A denúncia foi apresentada pelo promotor Marcos Patrick Sena Leite, que identificou acúmulo ilegal de cargos, enriquecimento ilícito e fraude nos registros de frequência. De acordo com o MP, o professor mantinha simultaneamente três vínculos públicos: dois pelo governo do Estado — um efetivo e outro temporário — e um pela Prefeitura de Boca do Acre. As cargas horárias somadas tornavam impossível o cumprimento das jornadas previstas em lei.
Apesar das ausências, os gestores das unidades educacionais assinavam e validavam a frequência do servidor. “O professor deveria atuar em tempo integral no Ceti Elias Mendes, mas também constava como contratado pela Subsecretaria Municipal de Esporte no turno da tarde, além de figurar como lotado na Coordenadoria Regional de Educação”, explicou o promotor.
As investigações ainda apontaram baixa assiduidade em outra instituição pública e indícios de fraude em registros funcionais. Convocados a prestar depoimento e entregar documentos, os gestores investigados não compareceram ao Ministério Público.

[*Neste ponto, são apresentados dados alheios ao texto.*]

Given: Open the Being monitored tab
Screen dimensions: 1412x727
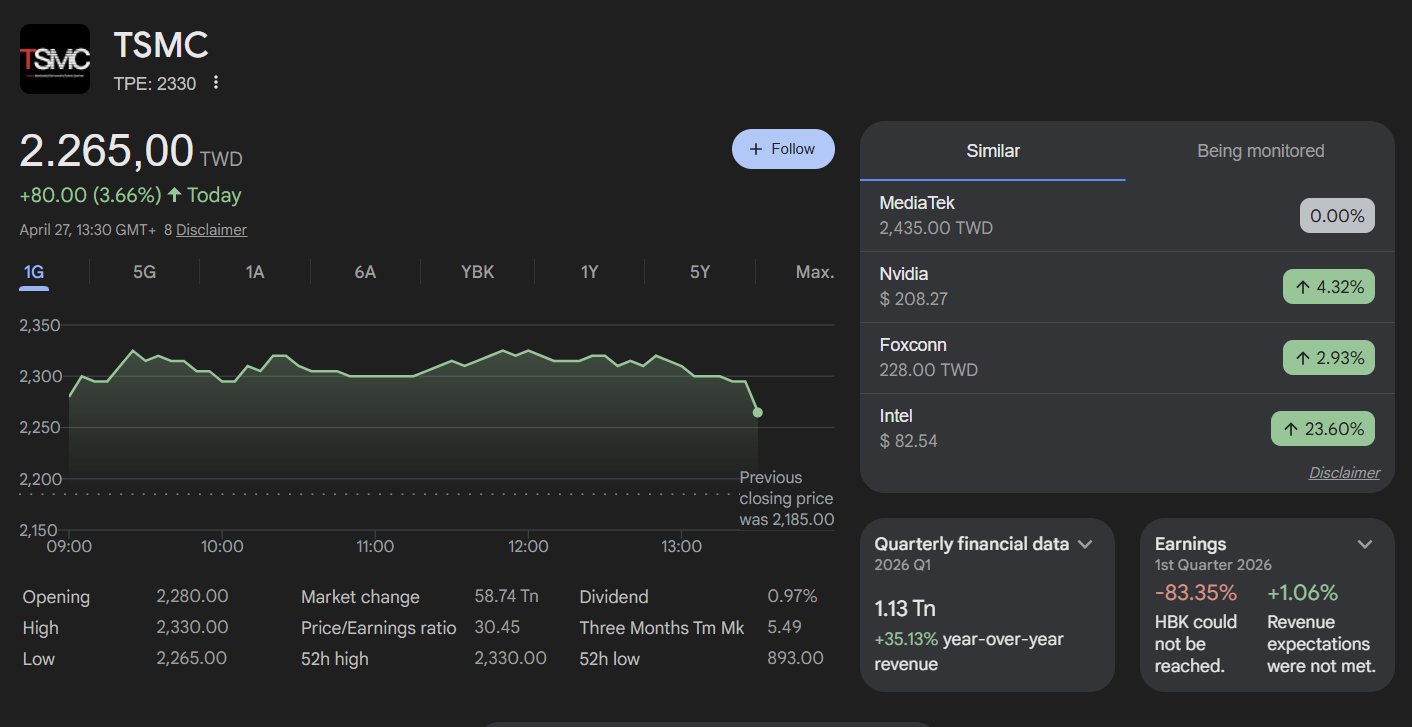Looking at the screenshot, I should tap(1260, 151).
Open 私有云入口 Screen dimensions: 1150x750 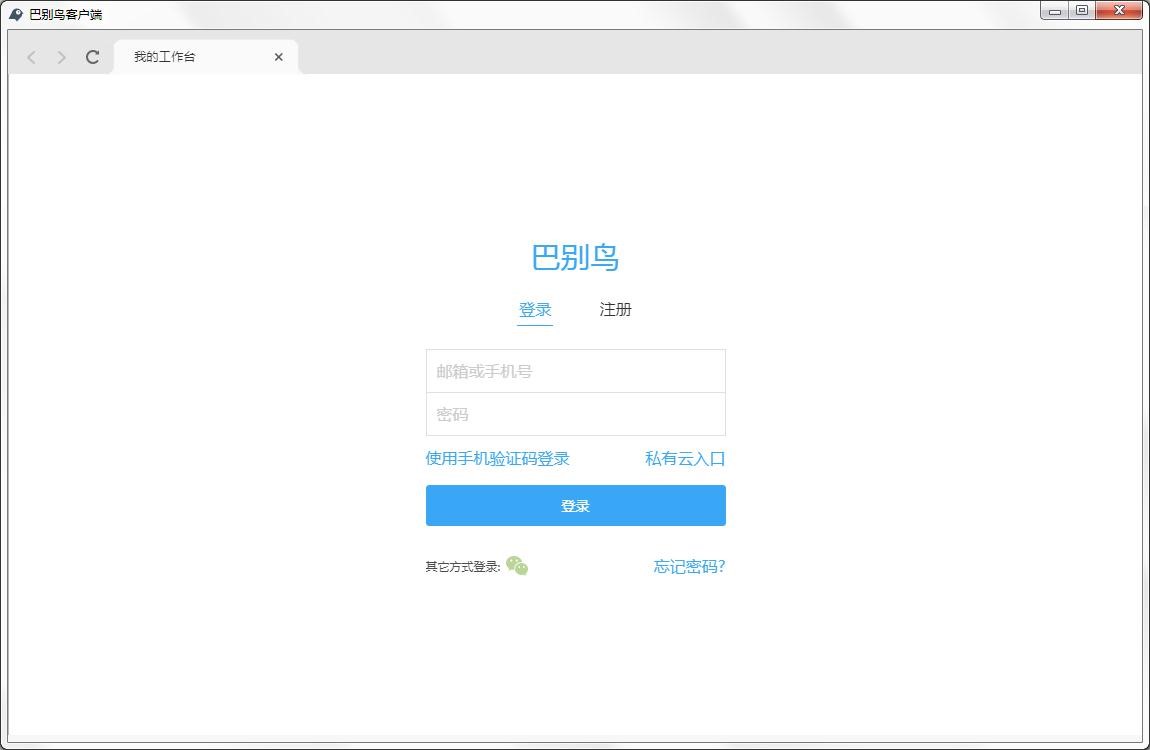click(685, 458)
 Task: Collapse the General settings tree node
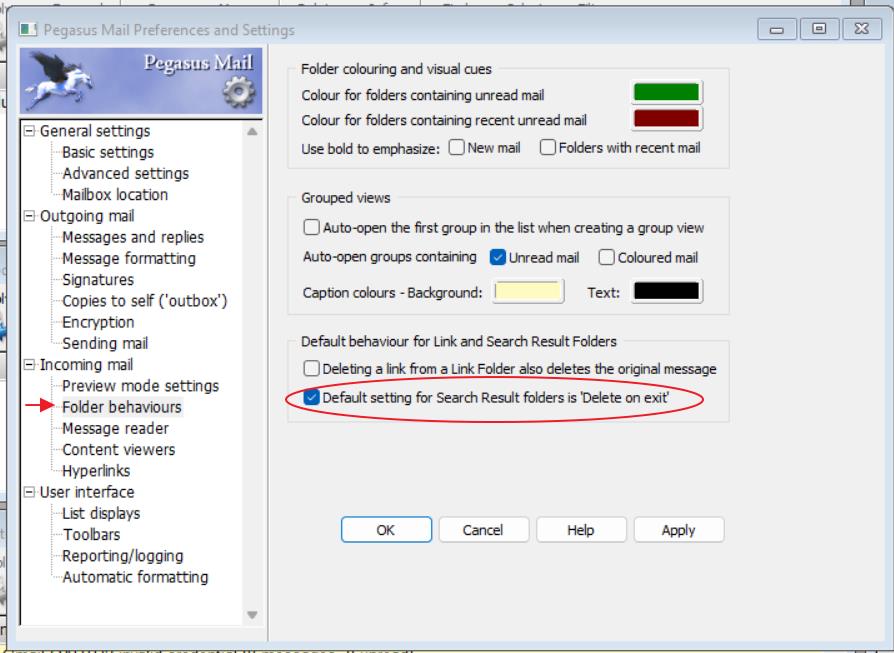tap(28, 131)
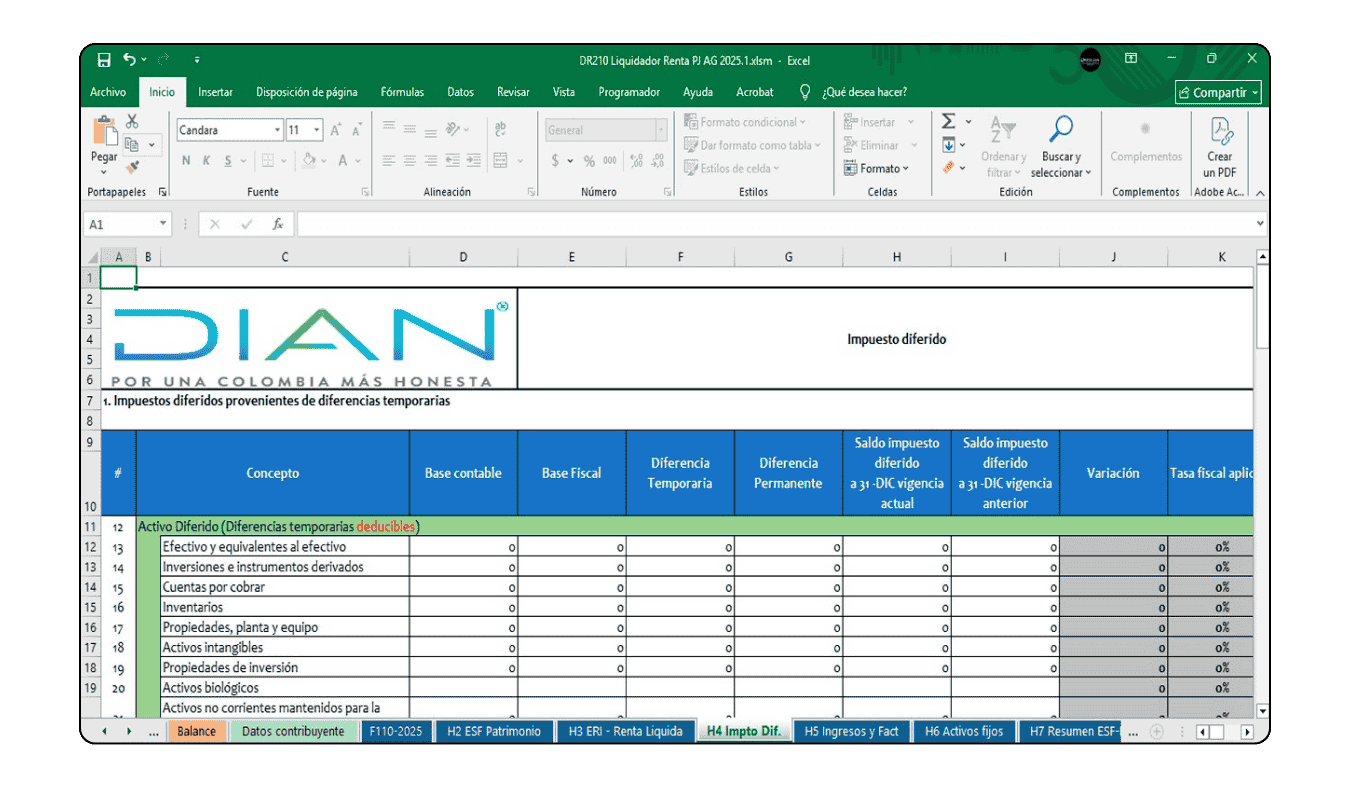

Na ação, o MP-AM pede tutela de urgência para que os envolvidos sejam condenados à indenização por dano moral coletivo estimada em R$ 50 mil, ao ressarcimento integral dos valores recebidos de forma irregular, à perda das funções públicas e à indisponibilidade de bens.
O caso segue agora para análise do Judiciário, que decidirá sobre o bloqueio de patrimônio e os próximos passos do processo.